How are /dev/sda and /dev/sdb chosen?

The designation /dev/sda and /dev/sdb can be arbitrary as you can see.

From https://wiki.archlinux.org/index.php/Persistent_block_device_naming

If your machine has more than one SATA, SCSI or IDE disk controller, the order in which their corresponding device nodes are added is arbitrary. This may result in device names like /dev/sda and /dev/sdb switching around on each boot, culminating in an unbootable system, kernel panic, or a block device disappearing. Persistent naming solves these issues.

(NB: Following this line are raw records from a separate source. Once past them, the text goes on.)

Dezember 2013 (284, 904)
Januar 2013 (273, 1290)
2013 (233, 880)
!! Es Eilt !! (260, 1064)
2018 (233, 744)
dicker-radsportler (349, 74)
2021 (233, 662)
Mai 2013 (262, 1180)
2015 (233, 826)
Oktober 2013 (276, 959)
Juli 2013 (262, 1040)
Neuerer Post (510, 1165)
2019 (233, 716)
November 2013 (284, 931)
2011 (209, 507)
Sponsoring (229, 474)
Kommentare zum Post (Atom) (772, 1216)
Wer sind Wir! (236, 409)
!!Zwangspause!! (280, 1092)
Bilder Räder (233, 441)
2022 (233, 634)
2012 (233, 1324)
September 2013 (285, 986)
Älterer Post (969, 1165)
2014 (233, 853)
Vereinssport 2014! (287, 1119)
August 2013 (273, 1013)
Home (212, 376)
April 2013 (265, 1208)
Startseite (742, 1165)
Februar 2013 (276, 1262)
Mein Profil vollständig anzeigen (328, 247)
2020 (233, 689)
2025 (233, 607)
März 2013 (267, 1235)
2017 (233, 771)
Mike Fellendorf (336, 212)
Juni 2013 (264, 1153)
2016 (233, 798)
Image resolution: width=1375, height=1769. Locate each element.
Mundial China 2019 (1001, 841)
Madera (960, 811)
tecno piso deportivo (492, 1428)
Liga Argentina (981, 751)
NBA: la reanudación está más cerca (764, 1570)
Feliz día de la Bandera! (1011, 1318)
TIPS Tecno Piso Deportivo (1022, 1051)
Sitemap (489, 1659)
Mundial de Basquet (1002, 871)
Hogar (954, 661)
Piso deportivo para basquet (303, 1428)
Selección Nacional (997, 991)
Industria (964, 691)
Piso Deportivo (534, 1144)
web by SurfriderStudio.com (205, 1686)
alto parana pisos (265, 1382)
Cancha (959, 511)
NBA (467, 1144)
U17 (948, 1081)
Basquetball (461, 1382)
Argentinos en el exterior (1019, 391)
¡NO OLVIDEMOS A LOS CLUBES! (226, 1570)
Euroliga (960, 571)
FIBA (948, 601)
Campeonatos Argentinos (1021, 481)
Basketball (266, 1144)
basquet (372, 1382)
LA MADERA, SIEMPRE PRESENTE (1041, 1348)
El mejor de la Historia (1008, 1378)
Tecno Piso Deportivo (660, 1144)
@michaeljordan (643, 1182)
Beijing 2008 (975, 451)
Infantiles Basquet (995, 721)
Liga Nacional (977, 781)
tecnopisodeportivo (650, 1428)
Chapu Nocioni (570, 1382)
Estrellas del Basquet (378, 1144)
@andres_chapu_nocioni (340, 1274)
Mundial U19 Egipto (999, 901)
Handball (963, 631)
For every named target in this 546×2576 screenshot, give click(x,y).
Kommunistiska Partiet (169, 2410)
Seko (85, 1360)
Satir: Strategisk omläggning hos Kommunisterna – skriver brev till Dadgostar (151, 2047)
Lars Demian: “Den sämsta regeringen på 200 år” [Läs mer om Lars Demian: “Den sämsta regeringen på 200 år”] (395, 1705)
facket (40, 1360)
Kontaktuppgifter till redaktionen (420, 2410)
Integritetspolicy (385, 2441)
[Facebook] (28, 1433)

and Debian https://wiki.debian.org/Part-UUID

If you have more than one disk controller (IDE or especially SCSI/SATA), or even if you just have variable numbers of removable USB/firewire storage devices attached from day to day, the order in which they are detected may not be deterministic. The result is that device names like /dev/sda1 and /dev/sdb1 may switch around randomly on each boot. Persistent naming allows you not to worry about this at all.

For file systems it's best to use UUID (/dev/disk/by-uuid/) or labels (/dev/disk/by-label/). For raw drives or unformatted partitions you can use IDs (/dev/disk/by-id/).

To identify your disk/partition, use blkid

sudo blkid

The Ubuntu information is here: https://help.ubuntu.com/community/UsingUUID

It may be best to temporarily remove your windows hard drive while you install Ubuntu, then configure your windows partition(s) to mount post install. You can then select which OS to boot in your BIOS.